The electrical assembly wasn't small stuff like putting a radio together, but putting together things like control panels for industrial applications. This wasn't pure 'stuff the part in and solder'. Instead it was: remove packing from console case, remove steel panels from case, layout mounting holes (we had templates for most of this), drill the mounting holes, tap the mounting holes, mount larger parts and rails for smaller parts, mount the smaller part, wire it all together. There was also a tiny bit of welding using a stud-welder to put grounding points in the case. It may sound simple and overall it was simple. It was also my first encounter with poor low-level management. More on that a bit later.
When the "panel shop" was slow for a while, I wound up working in the "motor shop" - the shops were effectively two different buildings that had been joined by a short hallway. Here, I mainly wound coils. Sometimes I'd do tests on the stators (the non-moving outer part) of motors to make sure that they did not need repair. This involved passing a well-insulated cable through the stator and turning on a current, then feeling around the stator for hot spots. If the laminations were shorted, induced current would rapidly heat that area. Most tests were no big deal and I think I only encounter a bad stator once. One larger motor required a large current. You get to wondering just what all can go wrong and what electric field might do when working up close with 400 Amps.

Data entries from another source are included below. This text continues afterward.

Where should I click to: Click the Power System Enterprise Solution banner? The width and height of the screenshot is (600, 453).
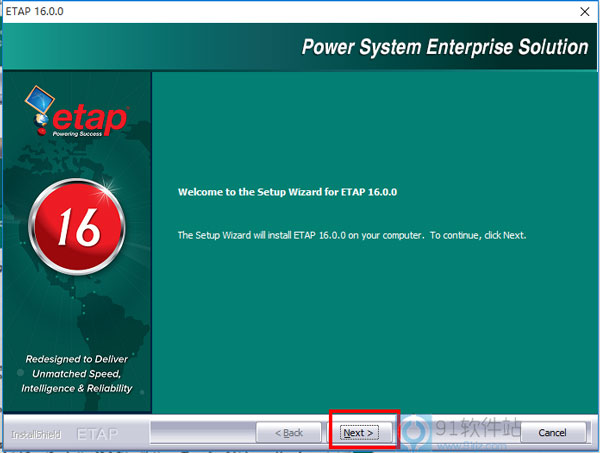coord(445,47)
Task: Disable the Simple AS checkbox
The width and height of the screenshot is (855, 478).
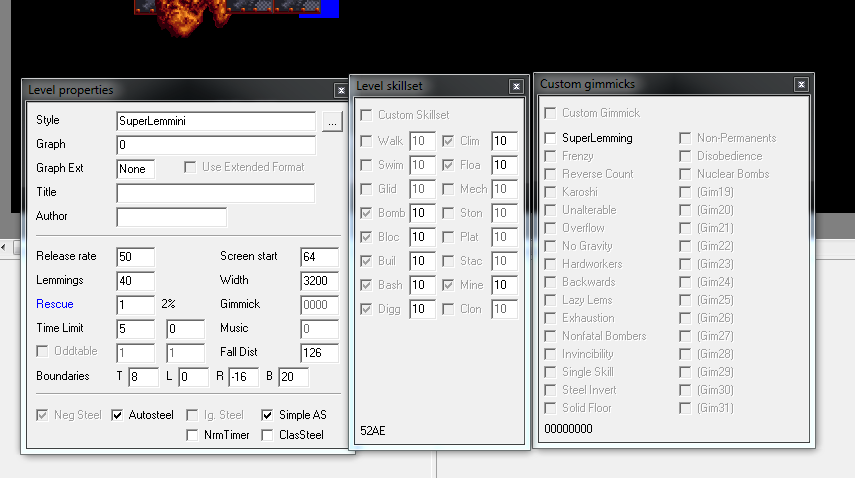Action: pos(268,415)
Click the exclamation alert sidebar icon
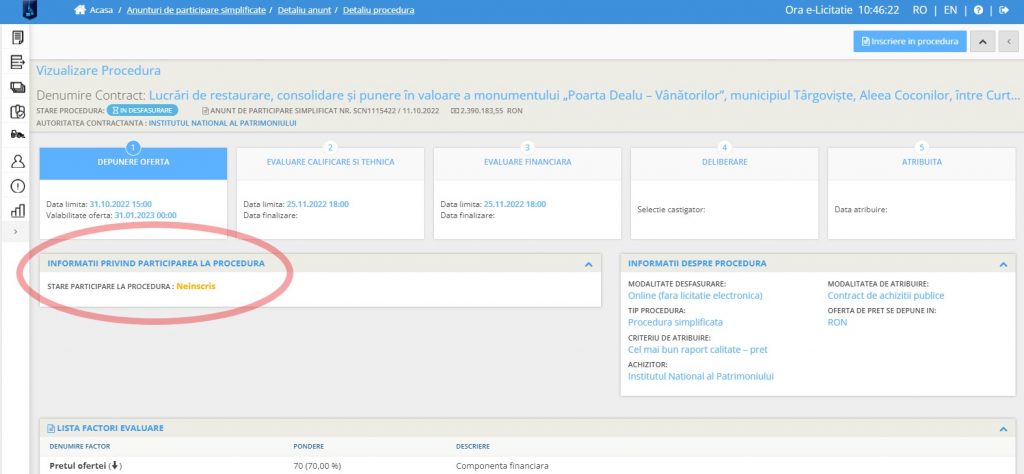This screenshot has width=1024, height=474. pyautogui.click(x=17, y=185)
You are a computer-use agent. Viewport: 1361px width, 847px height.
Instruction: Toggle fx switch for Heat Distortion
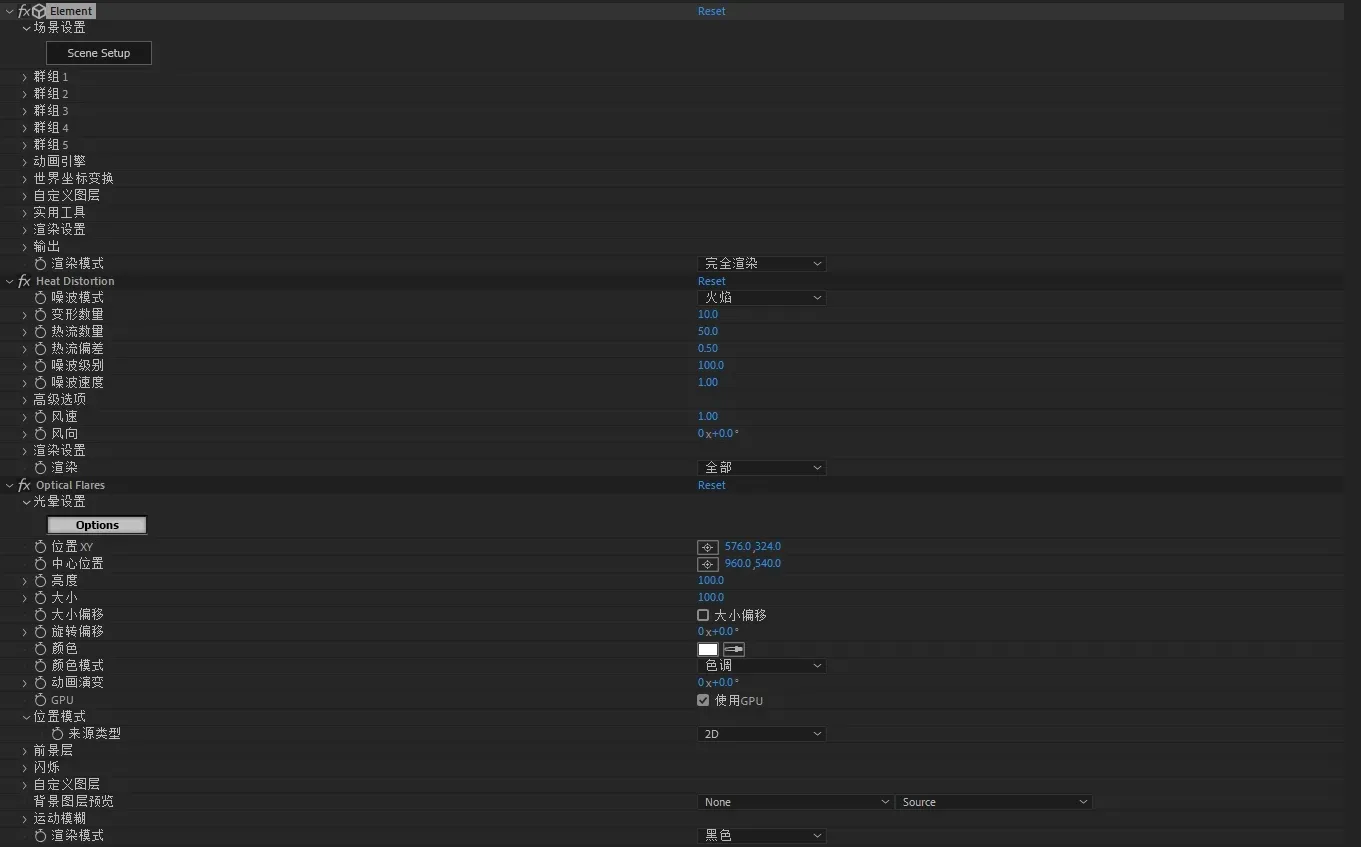point(24,281)
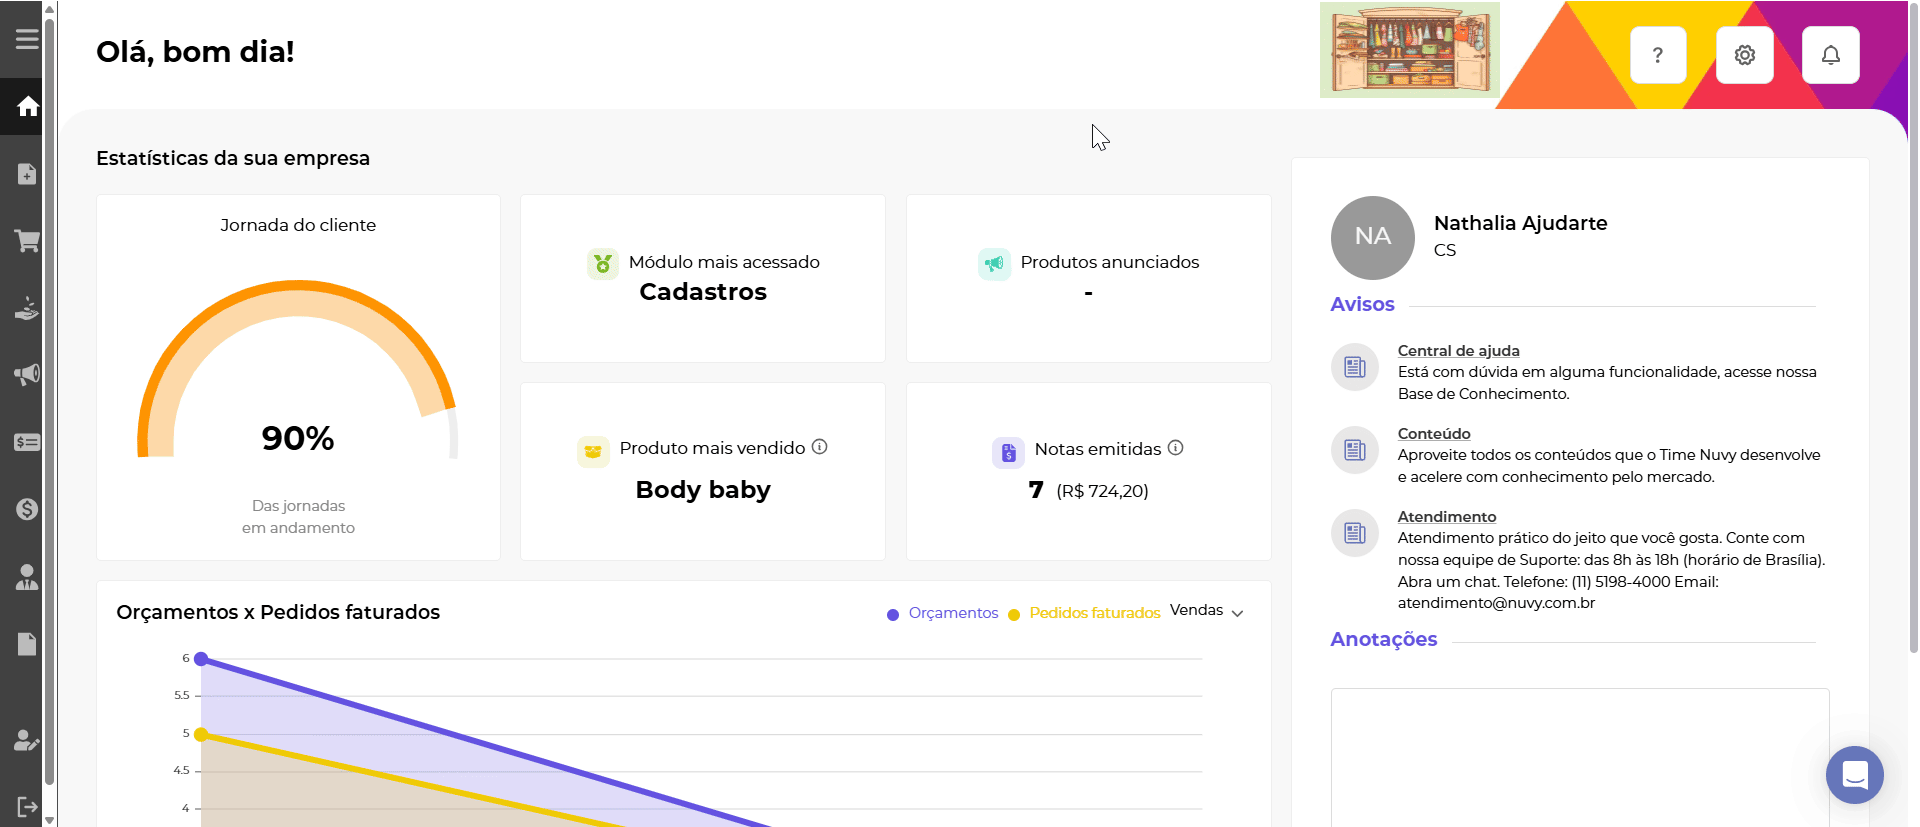Viewport: 1920px width, 827px height.
Task: Open the Conteúdo link under Avisos
Action: (1433, 434)
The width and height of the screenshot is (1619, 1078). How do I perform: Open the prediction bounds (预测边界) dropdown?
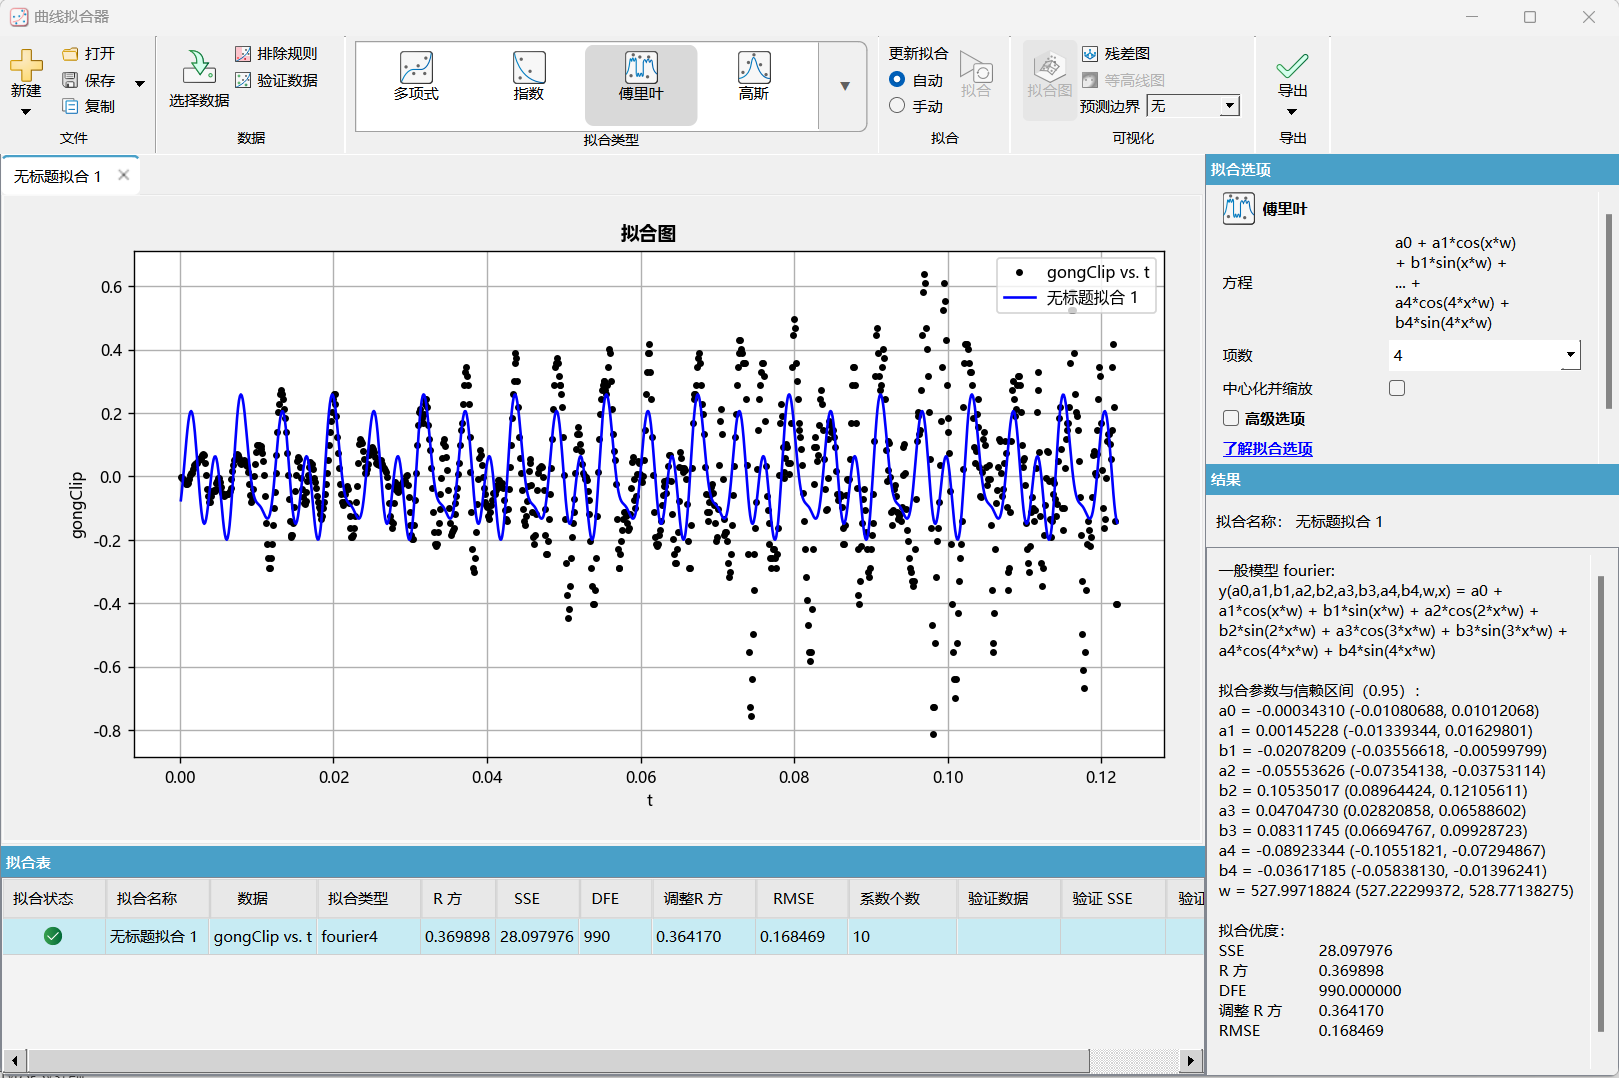1229,106
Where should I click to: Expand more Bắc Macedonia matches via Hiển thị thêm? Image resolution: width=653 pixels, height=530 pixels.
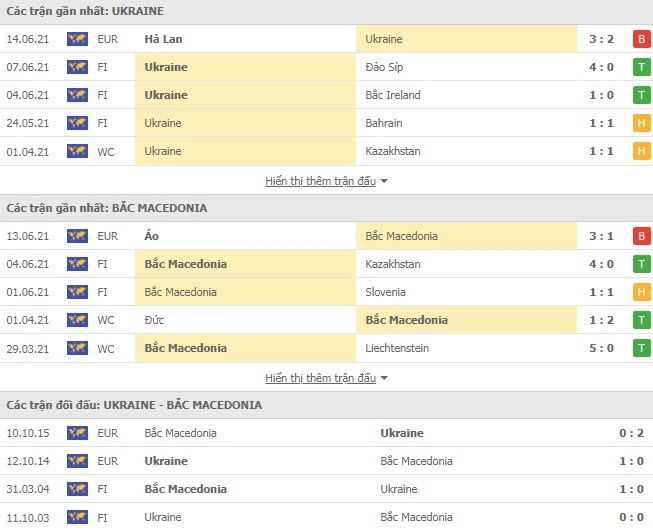tap(320, 378)
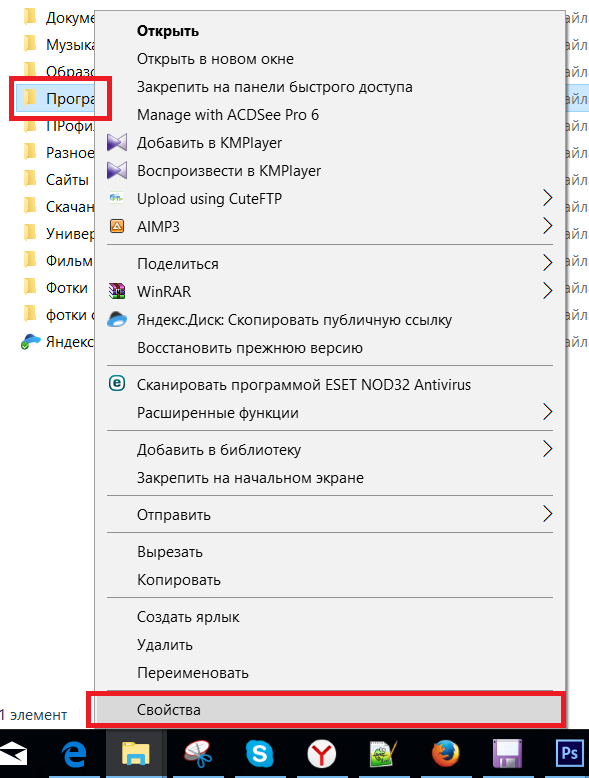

Both jobs could be done by pretty much anyone, really. It was the panel shop supervisor who kept reminding everyone of that - which didn't help any. It further didn't help when they did hire someone "off the street" and that person turned out not to do so well after all. The other bit was the "shut up and get to work - if you're talking you ain't working" bit. Talk was needed, some for the job, and some to keep it from being mind-numbingly boring.
The motor shop supervisor was almost the exact opposite. He never said anything, that I recall, about getting just anyone to do something or other. His rule was, "So long as you're moving and doing stuff, being productive, I don't care how much you talk or what about." This made the much more boring job of coil winding much more interesting than the panel shop work. There'd be the usual talk of the news and sports, but also all manner of other things. Some things which some folks might never expect in a blatantly blue-collar job got serious and interesting discussion. Public Radio was often the radio station of choice. One guy even took his lunch late just to listen to Chapter A Day in peace as he worked.
The difference in attitude between the shops was amazing. The panel shop was often depressing, and not just from the country music some liked to have on the radio. The motor shop was almost never depressing. It was often harder, duller work, but that didn't matter.
One shop never turned a profit. The running joke, even after I'd left, was that it was the non-profit division of the company. The other shop was profitable - and set production records three months straight in a particularly hot and nasty Summer. It should surprise nobody which is which, yet both were at the same company and in the same location.